GOAL OF THE EXERCISE: Repeat every one of the rows below verbatim, in the same order.

INFORMATION GIVEN:
================================
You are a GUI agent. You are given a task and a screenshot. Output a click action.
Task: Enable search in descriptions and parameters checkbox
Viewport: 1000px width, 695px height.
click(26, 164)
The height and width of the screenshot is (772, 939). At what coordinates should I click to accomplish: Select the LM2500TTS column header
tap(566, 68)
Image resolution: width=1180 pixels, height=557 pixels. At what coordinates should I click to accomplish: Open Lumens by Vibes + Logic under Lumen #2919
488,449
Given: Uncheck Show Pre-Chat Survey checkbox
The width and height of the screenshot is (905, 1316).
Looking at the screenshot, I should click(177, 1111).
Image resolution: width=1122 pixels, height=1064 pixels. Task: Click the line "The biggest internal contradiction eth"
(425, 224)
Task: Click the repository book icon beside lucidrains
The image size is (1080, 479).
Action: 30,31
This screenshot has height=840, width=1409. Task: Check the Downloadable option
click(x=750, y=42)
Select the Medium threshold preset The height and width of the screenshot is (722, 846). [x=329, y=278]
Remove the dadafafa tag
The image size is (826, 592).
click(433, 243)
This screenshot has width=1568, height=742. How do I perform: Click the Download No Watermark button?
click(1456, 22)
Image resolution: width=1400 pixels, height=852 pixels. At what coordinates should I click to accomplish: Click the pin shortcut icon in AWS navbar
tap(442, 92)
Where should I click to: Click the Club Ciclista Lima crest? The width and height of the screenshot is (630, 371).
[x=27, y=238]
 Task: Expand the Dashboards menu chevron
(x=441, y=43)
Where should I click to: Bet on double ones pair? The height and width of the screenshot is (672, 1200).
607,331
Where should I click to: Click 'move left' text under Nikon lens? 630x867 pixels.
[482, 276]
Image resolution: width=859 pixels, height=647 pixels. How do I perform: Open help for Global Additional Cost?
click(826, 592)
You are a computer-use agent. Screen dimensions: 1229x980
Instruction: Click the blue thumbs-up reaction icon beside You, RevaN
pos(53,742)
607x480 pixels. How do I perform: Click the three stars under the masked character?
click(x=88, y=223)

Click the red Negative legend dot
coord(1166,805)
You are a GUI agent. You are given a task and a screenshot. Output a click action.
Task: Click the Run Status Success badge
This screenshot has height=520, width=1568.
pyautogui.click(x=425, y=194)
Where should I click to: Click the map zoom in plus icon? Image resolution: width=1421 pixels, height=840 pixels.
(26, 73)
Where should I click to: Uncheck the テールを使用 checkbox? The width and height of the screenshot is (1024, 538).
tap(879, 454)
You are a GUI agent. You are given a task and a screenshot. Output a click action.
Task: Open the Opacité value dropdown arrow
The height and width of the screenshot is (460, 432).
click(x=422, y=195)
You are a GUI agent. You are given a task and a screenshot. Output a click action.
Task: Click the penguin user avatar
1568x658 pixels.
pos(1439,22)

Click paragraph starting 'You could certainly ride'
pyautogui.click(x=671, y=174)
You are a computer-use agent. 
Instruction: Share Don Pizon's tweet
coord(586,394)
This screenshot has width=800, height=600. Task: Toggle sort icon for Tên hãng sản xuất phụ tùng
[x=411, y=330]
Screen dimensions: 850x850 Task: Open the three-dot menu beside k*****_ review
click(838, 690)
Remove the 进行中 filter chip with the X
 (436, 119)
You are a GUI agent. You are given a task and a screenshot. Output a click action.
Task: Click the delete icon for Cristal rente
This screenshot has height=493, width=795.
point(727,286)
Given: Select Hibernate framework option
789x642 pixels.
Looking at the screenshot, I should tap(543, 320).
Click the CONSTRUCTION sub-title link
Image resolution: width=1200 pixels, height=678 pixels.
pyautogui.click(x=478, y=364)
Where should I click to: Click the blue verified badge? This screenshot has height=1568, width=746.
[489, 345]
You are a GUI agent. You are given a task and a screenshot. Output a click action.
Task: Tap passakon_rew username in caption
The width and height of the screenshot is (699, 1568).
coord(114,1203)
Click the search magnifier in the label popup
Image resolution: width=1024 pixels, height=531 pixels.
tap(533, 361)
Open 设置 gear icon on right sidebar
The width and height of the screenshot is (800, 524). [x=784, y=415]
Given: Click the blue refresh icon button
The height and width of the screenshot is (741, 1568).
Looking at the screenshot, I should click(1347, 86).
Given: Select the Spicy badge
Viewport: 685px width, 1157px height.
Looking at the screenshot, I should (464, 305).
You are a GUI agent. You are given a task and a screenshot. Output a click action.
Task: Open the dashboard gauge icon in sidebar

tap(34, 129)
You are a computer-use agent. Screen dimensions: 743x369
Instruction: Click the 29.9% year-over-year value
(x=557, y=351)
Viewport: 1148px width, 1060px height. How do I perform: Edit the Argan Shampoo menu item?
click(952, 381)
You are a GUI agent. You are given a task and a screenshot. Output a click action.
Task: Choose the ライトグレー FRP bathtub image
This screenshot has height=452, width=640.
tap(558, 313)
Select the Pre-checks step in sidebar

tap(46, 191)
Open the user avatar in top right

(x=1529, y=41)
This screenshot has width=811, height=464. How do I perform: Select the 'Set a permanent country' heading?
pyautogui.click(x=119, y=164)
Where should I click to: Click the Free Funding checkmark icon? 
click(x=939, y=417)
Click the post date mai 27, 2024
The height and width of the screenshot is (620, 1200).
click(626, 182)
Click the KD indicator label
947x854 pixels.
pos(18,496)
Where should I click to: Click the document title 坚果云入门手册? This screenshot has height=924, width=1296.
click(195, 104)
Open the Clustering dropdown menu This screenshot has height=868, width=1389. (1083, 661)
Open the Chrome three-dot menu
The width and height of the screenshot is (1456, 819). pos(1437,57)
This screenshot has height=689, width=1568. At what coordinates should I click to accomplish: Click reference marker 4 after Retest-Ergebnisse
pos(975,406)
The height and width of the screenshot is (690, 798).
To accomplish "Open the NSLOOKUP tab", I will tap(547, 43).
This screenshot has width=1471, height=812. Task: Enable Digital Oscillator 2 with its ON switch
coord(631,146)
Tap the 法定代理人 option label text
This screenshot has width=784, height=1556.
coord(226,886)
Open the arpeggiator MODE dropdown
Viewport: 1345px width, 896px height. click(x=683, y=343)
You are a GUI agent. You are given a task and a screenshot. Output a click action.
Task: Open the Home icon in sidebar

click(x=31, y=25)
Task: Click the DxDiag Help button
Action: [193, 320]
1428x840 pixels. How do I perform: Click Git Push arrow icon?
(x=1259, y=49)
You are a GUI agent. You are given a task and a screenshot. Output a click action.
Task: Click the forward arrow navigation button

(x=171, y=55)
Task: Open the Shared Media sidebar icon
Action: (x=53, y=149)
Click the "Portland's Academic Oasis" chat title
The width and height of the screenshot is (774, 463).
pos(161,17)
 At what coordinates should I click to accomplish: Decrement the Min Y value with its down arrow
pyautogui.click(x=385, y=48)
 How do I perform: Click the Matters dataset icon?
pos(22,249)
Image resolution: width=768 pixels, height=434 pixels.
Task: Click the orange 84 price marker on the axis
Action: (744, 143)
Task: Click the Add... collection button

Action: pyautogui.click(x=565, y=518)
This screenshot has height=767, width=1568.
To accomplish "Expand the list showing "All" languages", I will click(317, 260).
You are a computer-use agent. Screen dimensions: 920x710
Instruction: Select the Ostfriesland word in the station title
================================
CORRECT ANSWER:
You are a GUI agent. You are given a task and a screenshot. Output a click action.
Task: Enable search in descriptions and parameters checkbox
Viewport: 1000px width, 695px height.
click(26, 164)
The height and width of the screenshot is (772, 939). At what coordinates should I click to accomplish: Select the LM2500TTS column header
tap(566, 68)
Image resolution: width=1180 pixels, height=557 pixels. At what coordinates should I click to accomplish: Open Lumens by Vibes + Logic under Lumen #2919
488,449
Given: Uncheck Show Pre-Chat Survey checkbox
The width and height of the screenshot is (905, 1316).
Looking at the screenshot, I should click(177, 1111).
Image resolution: width=1122 pixels, height=1064 pixels. Task: Click the line "The biggest internal contradiction eth"
(425, 224)
Task: Click the repository book icon beside lucidrains
The image size is (1080, 479).
Action: 30,31
This screenshot has height=840, width=1409. Task: Check the Downloadable option
click(x=750, y=42)
Select the Medium threshold preset The height and width of the screenshot is (722, 846). [x=329, y=278]
Remove the dadafafa tag
The image size is (826, 592).
click(433, 243)
This screenshot has width=1568, height=742. How do I perform: Click the Download No Watermark button?
click(1456, 22)
Image resolution: width=1400 pixels, height=852 pixels. At what coordinates should I click to accomplish: Click the pin shortcut icon in AWS navbar
tap(442, 92)
Where should I click to: Click the Club Ciclista Lima crest? The width and height of the screenshot is (630, 371).
[x=27, y=238]
 Task: Expand the Dashboards menu chevron
(x=441, y=43)
Where should I click to: Bet on double ones pair? The height and width of the screenshot is (672, 1200).
607,331
Where should I click to: Click 'move left' text under Nikon lens? 630x867 pixels.
[482, 276]
Image resolution: width=859 pixels, height=647 pixels. How do I perform: Open help for Global Additional Cost?
click(826, 592)
You are a computer-use agent. Screen dimensions: 1229x980
Instruction: Click the blue thumbs-up reaction icon beside You, RevaN
pos(53,742)
607x480 pixels. How do I perform: Click the three stars under the masked character?
click(x=88, y=223)

Click the red Negative legend dot
coord(1166,805)
You are a GUI agent. You are given a task and a screenshot. Output a click action.
Task: Click the Run Status Success badge
This screenshot has height=520, width=1568.
pyautogui.click(x=425, y=194)
Where should I click to: Click the map zoom in plus icon? Image resolution: width=1421 pixels, height=840 pixels.
(26, 73)
Where should I click to: Uncheck the テールを使用 checkbox? The width and height of the screenshot is (1024, 538).
tap(879, 454)
You are a GUI agent. You are given a task and a screenshot. Output a click action.
Task: Open the Opacité value dropdown arrow
The height and width of the screenshot is (460, 432).
click(x=422, y=195)
You are a GUI agent. You are given a task and a screenshot. Output a click action.
Task: Click the penguin user avatar
1568x658 pixels.
pos(1439,22)

Click paragraph starting 'You could certainly ride'
pyautogui.click(x=671, y=174)
You are a computer-use agent. 
Instruction: Share Don Pizon's tweet
coord(586,394)
This screenshot has width=800, height=600. Task: Toggle sort icon for Tên hãng sản xuất phụ tùng
[x=411, y=330]
Screen dimensions: 850x850 Task: Open the three-dot menu beside k*****_ review
click(838, 690)
Remove the 进行中 filter chip with the X
 (436, 119)
You are a GUI agent. You are given a task and a screenshot. Output a click action.
Task: Click the delete icon for Cristal rente
This screenshot has height=493, width=795.
point(727,286)
Given: Select Hibernate framework option
789x642 pixels.
Looking at the screenshot, I should tap(543, 320).
Click the CONSTRUCTION sub-title link
Image resolution: width=1200 pixels, height=678 pixels.
pyautogui.click(x=478, y=364)
Where should I click to: Click the blue verified badge? This screenshot has height=1568, width=746.
[489, 345]
You are a GUI agent. You are given a task and a screenshot. Output a click action.
Task: Tap passakon_rew username in caption
The width and height of the screenshot is (699, 1568).
coord(114,1203)
Click the search magnifier in the label popup
Image resolution: width=1024 pixels, height=531 pixels.
tap(533, 361)
Open 设置 gear icon on right sidebar
The width and height of the screenshot is (800, 524). [x=784, y=415]
Given: Click the blue refresh icon button
The height and width of the screenshot is (741, 1568).
Looking at the screenshot, I should click(1347, 86).
Given: Select the Spicy badge
Viewport: 685px width, 1157px height.
Looking at the screenshot, I should (464, 305).
You are a GUI agent. You are given a task and a screenshot. Output a click action.
Task: Open the dashboard gauge icon in sidebar

tap(34, 129)
You are a computer-use agent. Screen dimensions: 743x369
Instruction: Click the 29.9% year-over-year value
(x=557, y=351)
Viewport: 1148px width, 1060px height. How do I perform: Edit the Argan Shampoo menu item?
click(952, 381)
You are a GUI agent. You are given a task and a screenshot. Output a click action.
Task: Choose the ライトグレー FRP bathtub image
This screenshot has height=452, width=640.
tap(558, 313)
Select the Pre-checks step in sidebar

tap(46, 191)
Open the user avatar in top right

(x=1529, y=41)
This screenshot has width=811, height=464. How do I perform: Select the 'Set a permanent country' heading?
pyautogui.click(x=119, y=164)
Where should I click to: Click the Free Funding checkmark icon? 
click(x=939, y=417)
Click the post date mai 27, 2024
The height and width of the screenshot is (620, 1200).
click(626, 182)
Click the KD indicator label
947x854 pixels.
pos(18,496)
Where should I click to: Click the document title 坚果云入门手册? This screenshot has height=924, width=1296.
click(195, 104)
Open the Clustering dropdown menu This screenshot has height=868, width=1389. (1083, 661)
Open the Chrome three-dot menu
The width and height of the screenshot is (1456, 819). pos(1437,57)
This screenshot has height=689, width=1568. At what coordinates should I click to accomplish: Click reference marker 4 after Retest-Ergebnisse
pos(975,406)
The height and width of the screenshot is (690, 798).
To accomplish "Open the NSLOOKUP tab", I will tap(547, 43).
This screenshot has width=1471, height=812. Task: Enable Digital Oscillator 2 with its ON switch
coord(631,146)
Tap the 法定代理人 option label text
This screenshot has width=784, height=1556.
coord(226,886)
Open the arpeggiator MODE dropdown
Viewport: 1345px width, 896px height. click(x=683, y=343)
You are a GUI agent. You are given a task and a screenshot. Output a click action.
Task: Open the Home icon in sidebar

click(x=31, y=25)
Task: Click the DxDiag Help button
Action: [193, 320]
1428x840 pixels. How do I perform: Click Git Push arrow icon?
(x=1259, y=49)
You are a GUI agent. You are given a task and a screenshot. Output a click action.
Task: Click the forward arrow navigation button

(x=171, y=55)
Task: Open the Shared Media sidebar icon
Action: (x=53, y=149)
Click the "Portland's Academic Oasis" chat title
The width and height of the screenshot is (774, 463).
pos(161,17)
 At what coordinates should I click to accomplish: Decrement the Min Y value with its down arrow
pyautogui.click(x=385, y=48)
 How do I perform: Click the Matters dataset icon?
pos(22,249)
Image resolution: width=768 pixels, height=434 pixels.
Task: Click the orange 84 price marker on the axis
Action: (744, 143)
Task: Click the Add... collection button

Action: pyautogui.click(x=565, y=518)
This screenshot has height=767, width=1568.
To accomplish "Expand the list showing "All" languages", I will click(317, 260).
You are a computer-use agent. Screen dimensions: 920x710
Instruction: Select the Ostfriesland word in the station title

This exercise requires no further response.